Any other suggestions? A cleaner way to go about it?
 
D

Dave Peterson

=sumproduct($A7:$A15,C7:C15)

Will treat text values as 0's. So they won't add to the sum.

I don't understand the problem.
 
S

shanen

Thanks for the surprisingly prompt reply. However...

Alas and alack, one would think so, but it actually returns the $VALUE
error. Strangely enough, if the interleaved cells are blank, the
formula evaluation seems to show them evaluating to 0, which would be
good enough, but in actuality some of them are per force not blank.

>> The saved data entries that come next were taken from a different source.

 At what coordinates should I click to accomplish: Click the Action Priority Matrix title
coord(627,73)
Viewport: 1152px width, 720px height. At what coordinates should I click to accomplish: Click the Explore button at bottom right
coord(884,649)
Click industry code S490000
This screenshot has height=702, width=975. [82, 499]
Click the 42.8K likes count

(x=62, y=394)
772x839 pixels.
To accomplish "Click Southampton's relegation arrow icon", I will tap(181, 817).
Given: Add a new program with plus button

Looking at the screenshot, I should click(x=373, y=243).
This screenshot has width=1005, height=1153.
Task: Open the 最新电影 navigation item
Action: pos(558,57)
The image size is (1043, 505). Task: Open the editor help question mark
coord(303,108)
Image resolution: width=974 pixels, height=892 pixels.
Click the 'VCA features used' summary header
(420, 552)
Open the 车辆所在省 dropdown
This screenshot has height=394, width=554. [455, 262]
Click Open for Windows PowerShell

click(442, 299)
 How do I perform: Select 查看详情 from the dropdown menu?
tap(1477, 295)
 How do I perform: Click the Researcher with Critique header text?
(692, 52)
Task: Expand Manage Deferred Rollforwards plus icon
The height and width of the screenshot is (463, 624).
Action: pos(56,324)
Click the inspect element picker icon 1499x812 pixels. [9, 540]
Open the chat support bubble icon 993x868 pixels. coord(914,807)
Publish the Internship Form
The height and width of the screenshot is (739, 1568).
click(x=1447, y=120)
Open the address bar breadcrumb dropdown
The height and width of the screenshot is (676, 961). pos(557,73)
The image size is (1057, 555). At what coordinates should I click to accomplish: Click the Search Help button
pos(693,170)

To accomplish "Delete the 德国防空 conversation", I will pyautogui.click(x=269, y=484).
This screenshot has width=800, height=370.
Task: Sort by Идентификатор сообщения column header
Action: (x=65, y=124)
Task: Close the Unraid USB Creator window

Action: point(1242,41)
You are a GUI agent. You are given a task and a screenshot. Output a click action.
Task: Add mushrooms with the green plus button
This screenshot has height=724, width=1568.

Forgot to mention that I thought the problem might involve the
mysterious use of <Ctrl><Shift><Enter>, but I wasn't able to get any
joy from that approach, either. I wound up just hard-coding the cells
in that part of the spreadsheet, but sumproduct would have been a much
more elegant solution... I'm still curious where I went wrong.
 
D

Dave Peterson

Check your formula once more. Are you sure that the ranges are equal size. I'm
guessing that your post was not the real formula that you're using.

Do you have any hidden cells in either of those ranges? Do those hidden cells
contain errors?
 
R

Roger Govier

Hi

As Dave said, text values in either of the arrays do not cause the
Sumproduct formula to fail.
Can you list out what the 16 values are you have in the two ranges?

--
Regards

Roger Govier


shanen said:
Thanks for the surprisingly prompt reply. However...

Alas and alack, one would think so, but it actually returns the $VALUE
error. Strangely enough, if the interleaved cells are blank, the
formula evaluation seems to show them evaluating to 0, which would be
good enough, but in actuality some of them are per force not blank.

Forgot to mention that I thought the problem might involve the
mysterious use of <Ctrl><Shift><Enter>, but I wasn't able to get any
joy from that approach, either. I wound up just hard-coding the cells
in that part of the spreadsheet, but sumproduct would have been a much
more elegant solution... I'm still curious where I went wrong.